Sewaktu kecil, saya bermimpi menyentuh buah dengan duri-durinya yang lebat dan tajam, mencuat seperti duri landak. Tapi itu jauh sekali, sejauh pohon ek emas yang hanya muncul dalam sastra atau film asing. Untuk waktu yang lama, saya menyamakan kastanye dengan pohon ek emas. Saya hanya bisa melihatnya, tak pernah memegangnya.
Namun suatu hari, saya terkejut menyadari bahwa saya benar-benar penduduk setengah urban Saigon. Karena kacang aneh itu telah hadir di dunia nyata, lama sekali berada di jalanan pusat kota Saigon tanpa saya sadari. Pada suatu malam yang dingin, ketika saya menemukan sepanci kastanye asin panggang panas di tengah jalan, berkilauan dengan lampu dan ramai oleh tawa orang-orang yang berlalu-lalang, saya berdiri di sana cukup lama. Oh, dongeng itu ada di sini, tepat di depan mata saya! Dongeng itu tak hanya muncul dalam wujud buah berduri itu, tetapi juga membawa aromanya, menyeruak di hidung saya.
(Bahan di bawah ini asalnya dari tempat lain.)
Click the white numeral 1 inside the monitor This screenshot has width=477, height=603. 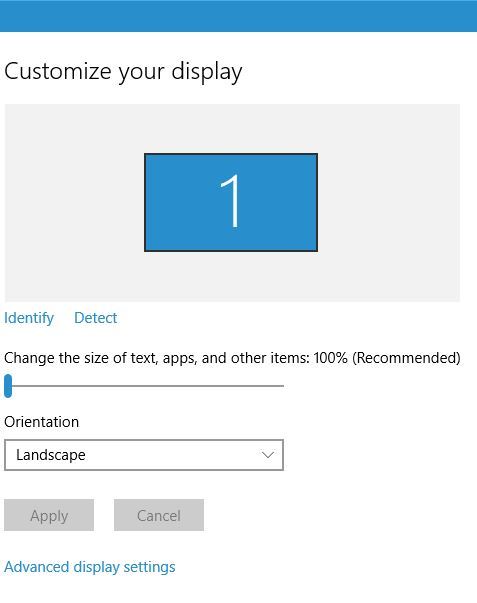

Panci besi cor milik lelaki paruh baya itu penuh dengan retakan di pinggirannya. Keretakan itu sungguh jelek. Kenapa mereka tidak membeli panci lain yang lebih layak dan indah? Tapi retakan itu hanya sebagian kecil, tak cukup untuk menahan pandanganku. Apa yang tersembunyi di balik sejumput garam yang menguning hangus di panci itulah yang patut diperhatikan. Penjualnya berkata bahwa itu adalah kastanye Trung Khanh ( Cao Bang ), kualitas terbaik, dipetik dari tandan kastanye yang telah matang, terbelah, dan jatuh ke tanah. Buah kastanye itu berwarna cokelat mengkilap, kalau saja bergerak, aku pasti mengira itu siput. Tapi ada juga beberapa gerobak kastanye di jalanan sekitar Katedral Notre Dame yang hanya menjual kastanye impor dari Thailand. Jenis ini tampak lebih besar, lebih bulat, lebih menarik perhatian, lebih sedikit lemaknya, lebih sedikit rasa kacangnya, dan tidak sekeras kastanye Trung Khanh dari Vietnam.
Di bawah dua lapisan pasir, diaduk rata dan terampil oleh tangan-tangan kekar itu seolah telah diprogram, kastanye-kastanye itu naik turun berirama. Setiap kacang retak terbuka, memperlihatkan lapisan nasi keemasan di dalamnya, mengundang selera. Mentega dicampur ke dalam kastanye, bertemu dengan panasnya arang merah membara di bawah wajan, melepaskan semua aromanya ke atmosfer kota yang ramai. Puluhan mata anak-anak dan orang dewasa yang bersemangat terpaku pada wajan kastanye panggang, sama-sama tak sabar. Butiran garam yang menghitam sesekali meletus, memercik ke tangan para pelanggan. Beberapa pekikan kegirangan terdengar, disusul tawa saat menerima sekantong kastanye panggang yang harum.
Di tengah kota selatan, angin dingin terasa seperti sebuah keistimewaan di hari-hari menjelang akhir tahun. Dinginnya udara menjadi alasan yang cukup untuk berkumpul di sekitar gerobak sederhana berisi kastanye panggang di trotoar. Tangan-tangan terentang di sekitar tungku arang, di atas wajan kastanye panggang yang panas, menikmati sedikit kehangatan. Kehangatan terpancar dari tungku arang dan tumpukan kacang cokelat berkilau itu seakan jatuh dari negeri dongeng di tengah kota.
Malam Saigon lebih indah berkat senyuman: senyuman di bibir orang-orang dan senyuman dari benih-benih dongeng.